Take the right hand to the left knee. Inhale to sit up as straight as possible. Exhale and gently twist to the left, as though you are wringing out your spine. On each inhale, sit up a bit taller; on each exhale, twist deeper to the left. Gently come back to the center, and then switch sides.
In addition to helping with stress, twists can help ease constipation (a common problem fliers are all too aware of.)
3. Seated Pigeon Pose
If you've ever practiced yoga before, it's likely you've heard the instructor say that we tend to carry our emotions and anxiety in our hips. Practicing a few gentle hip openers can help you let go of excess stress and anxiety you're holding on to. Not to mention, hip openers are often difficult for many people, which means your mind will soon be distracted from the fears you're feeling!

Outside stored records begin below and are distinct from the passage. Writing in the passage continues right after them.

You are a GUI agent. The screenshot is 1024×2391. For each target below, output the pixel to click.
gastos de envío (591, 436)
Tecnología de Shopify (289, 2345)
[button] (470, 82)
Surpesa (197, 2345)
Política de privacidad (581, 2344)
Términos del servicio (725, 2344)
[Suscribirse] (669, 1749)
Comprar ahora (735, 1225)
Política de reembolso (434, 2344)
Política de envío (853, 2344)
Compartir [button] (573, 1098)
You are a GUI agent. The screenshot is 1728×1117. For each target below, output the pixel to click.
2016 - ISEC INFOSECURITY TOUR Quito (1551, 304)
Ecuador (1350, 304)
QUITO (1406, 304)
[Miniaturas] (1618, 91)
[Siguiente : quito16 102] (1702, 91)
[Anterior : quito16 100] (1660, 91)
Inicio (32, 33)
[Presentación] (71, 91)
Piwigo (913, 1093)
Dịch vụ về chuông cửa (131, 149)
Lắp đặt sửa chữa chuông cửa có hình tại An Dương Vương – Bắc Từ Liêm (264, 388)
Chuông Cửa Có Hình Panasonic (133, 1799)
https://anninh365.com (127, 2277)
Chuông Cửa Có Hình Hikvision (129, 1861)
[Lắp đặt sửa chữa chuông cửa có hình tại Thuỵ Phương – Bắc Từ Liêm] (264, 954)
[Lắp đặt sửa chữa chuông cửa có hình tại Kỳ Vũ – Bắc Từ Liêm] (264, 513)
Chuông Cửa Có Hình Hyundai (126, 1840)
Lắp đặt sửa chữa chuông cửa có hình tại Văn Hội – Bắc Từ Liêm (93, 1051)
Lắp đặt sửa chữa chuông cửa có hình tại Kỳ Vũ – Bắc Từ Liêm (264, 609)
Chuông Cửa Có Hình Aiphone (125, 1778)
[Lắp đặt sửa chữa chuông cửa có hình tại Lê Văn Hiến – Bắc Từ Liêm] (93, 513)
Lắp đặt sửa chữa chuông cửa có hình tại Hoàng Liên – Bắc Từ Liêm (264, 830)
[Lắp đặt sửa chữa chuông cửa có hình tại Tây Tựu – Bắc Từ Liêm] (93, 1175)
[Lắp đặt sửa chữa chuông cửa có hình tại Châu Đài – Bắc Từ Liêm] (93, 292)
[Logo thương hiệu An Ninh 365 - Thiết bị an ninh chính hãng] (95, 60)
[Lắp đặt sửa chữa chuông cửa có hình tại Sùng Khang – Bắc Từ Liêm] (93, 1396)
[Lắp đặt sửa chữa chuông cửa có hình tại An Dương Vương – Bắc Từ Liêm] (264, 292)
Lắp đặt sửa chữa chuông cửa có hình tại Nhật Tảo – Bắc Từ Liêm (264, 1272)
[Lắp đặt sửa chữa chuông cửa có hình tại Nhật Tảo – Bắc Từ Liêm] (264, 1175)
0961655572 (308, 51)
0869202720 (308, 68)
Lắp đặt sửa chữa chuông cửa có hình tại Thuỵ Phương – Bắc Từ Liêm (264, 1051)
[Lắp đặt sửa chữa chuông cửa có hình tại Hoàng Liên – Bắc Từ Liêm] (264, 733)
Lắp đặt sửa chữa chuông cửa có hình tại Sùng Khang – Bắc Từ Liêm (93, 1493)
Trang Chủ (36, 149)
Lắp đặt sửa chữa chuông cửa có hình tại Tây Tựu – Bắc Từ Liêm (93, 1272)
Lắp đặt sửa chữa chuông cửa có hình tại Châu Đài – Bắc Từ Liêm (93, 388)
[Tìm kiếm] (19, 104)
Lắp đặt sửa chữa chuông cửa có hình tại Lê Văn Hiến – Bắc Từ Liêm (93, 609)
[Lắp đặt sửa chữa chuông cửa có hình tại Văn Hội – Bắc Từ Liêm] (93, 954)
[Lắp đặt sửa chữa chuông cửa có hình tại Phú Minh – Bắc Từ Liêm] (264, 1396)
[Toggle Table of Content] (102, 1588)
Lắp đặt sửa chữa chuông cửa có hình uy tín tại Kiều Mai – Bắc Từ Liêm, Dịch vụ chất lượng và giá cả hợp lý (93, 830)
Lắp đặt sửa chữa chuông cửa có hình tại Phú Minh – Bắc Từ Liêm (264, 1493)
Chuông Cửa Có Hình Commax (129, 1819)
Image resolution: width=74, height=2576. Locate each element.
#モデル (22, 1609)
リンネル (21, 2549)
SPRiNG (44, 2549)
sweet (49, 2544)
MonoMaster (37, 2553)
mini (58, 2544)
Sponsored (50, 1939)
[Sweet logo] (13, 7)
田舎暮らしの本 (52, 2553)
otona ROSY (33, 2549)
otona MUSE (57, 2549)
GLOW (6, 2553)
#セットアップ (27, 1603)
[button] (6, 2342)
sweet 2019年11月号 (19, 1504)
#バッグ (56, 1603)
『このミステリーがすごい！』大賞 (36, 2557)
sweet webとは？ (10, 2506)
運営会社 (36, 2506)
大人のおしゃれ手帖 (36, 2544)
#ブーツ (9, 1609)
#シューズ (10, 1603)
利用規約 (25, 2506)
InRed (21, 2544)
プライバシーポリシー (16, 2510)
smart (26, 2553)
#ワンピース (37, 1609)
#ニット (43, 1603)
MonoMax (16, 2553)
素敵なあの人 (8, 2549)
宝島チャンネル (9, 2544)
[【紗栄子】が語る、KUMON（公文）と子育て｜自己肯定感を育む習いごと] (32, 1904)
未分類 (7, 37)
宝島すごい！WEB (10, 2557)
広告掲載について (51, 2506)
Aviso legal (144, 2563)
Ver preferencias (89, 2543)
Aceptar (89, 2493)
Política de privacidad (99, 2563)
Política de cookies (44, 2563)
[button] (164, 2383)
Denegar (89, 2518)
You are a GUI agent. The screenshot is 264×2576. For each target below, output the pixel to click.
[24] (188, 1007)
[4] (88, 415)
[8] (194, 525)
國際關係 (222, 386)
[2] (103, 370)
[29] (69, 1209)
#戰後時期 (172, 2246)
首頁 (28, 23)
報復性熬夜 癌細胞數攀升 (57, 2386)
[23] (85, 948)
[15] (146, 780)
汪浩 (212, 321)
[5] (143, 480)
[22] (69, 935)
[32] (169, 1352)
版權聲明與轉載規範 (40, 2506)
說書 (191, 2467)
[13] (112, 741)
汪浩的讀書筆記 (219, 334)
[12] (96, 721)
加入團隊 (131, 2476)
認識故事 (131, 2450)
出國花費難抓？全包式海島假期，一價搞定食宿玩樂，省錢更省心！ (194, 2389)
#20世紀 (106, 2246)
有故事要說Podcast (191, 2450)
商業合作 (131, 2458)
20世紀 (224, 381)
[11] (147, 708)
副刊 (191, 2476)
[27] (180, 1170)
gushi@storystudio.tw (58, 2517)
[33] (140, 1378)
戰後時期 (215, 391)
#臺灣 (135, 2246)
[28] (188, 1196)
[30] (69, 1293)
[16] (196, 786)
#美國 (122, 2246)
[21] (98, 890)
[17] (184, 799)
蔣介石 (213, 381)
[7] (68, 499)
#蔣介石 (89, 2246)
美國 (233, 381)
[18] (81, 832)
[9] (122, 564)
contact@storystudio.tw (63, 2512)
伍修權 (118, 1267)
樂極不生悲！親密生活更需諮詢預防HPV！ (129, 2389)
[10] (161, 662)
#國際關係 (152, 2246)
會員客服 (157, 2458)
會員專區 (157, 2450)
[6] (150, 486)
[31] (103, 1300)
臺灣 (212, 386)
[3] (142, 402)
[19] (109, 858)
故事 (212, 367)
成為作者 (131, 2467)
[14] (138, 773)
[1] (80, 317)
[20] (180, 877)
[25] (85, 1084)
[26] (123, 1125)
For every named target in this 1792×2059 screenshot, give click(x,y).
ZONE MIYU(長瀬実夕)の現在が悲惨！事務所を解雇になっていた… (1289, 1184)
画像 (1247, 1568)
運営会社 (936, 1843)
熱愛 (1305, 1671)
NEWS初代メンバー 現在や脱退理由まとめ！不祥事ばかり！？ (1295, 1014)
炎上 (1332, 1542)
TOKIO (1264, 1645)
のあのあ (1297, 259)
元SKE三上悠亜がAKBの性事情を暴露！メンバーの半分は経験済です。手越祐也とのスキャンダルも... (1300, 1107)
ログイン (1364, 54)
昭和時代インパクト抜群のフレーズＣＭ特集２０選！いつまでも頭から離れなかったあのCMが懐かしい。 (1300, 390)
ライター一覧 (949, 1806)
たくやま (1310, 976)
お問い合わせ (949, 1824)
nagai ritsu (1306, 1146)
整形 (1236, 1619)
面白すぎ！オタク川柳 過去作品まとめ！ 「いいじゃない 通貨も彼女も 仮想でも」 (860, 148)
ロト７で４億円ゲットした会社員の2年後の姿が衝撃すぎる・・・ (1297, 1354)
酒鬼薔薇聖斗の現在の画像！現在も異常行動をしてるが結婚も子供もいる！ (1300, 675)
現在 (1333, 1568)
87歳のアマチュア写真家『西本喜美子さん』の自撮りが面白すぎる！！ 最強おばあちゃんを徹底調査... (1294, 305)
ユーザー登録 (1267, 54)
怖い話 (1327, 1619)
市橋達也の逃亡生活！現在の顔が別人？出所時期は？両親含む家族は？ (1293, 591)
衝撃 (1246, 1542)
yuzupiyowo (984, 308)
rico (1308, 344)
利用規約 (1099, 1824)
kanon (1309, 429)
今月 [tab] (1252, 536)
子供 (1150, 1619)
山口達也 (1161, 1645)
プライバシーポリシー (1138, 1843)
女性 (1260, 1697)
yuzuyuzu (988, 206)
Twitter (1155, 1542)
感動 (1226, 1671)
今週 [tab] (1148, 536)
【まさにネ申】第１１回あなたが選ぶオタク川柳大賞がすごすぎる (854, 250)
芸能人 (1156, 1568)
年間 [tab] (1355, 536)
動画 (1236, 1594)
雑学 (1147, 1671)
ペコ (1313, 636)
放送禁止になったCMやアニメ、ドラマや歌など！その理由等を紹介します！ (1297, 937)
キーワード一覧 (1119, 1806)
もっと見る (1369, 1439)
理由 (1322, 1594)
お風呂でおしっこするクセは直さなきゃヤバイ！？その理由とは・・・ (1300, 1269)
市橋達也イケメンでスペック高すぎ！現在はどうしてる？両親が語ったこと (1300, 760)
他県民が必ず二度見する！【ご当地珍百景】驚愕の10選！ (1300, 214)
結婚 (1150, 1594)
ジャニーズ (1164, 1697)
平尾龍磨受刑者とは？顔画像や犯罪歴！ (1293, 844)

READ MORE: 5 Stunning Places To Practice Yoga Around The World
Take your left ankle to your right knee. If this is already tight for you, stay here. Or, begin to fold gently forward over your thighs (to the best of your ability on the plane.) Continue to breathe deeply, and stay here for 30 seconds. Then switch sides.
While practicing yoga may not cure your fear of flying, it can help to calm your jitters. Plus, you'll feel much better when you arrive than if you drink a bottle of wine to help your nerves. Trust me; I speak from experience.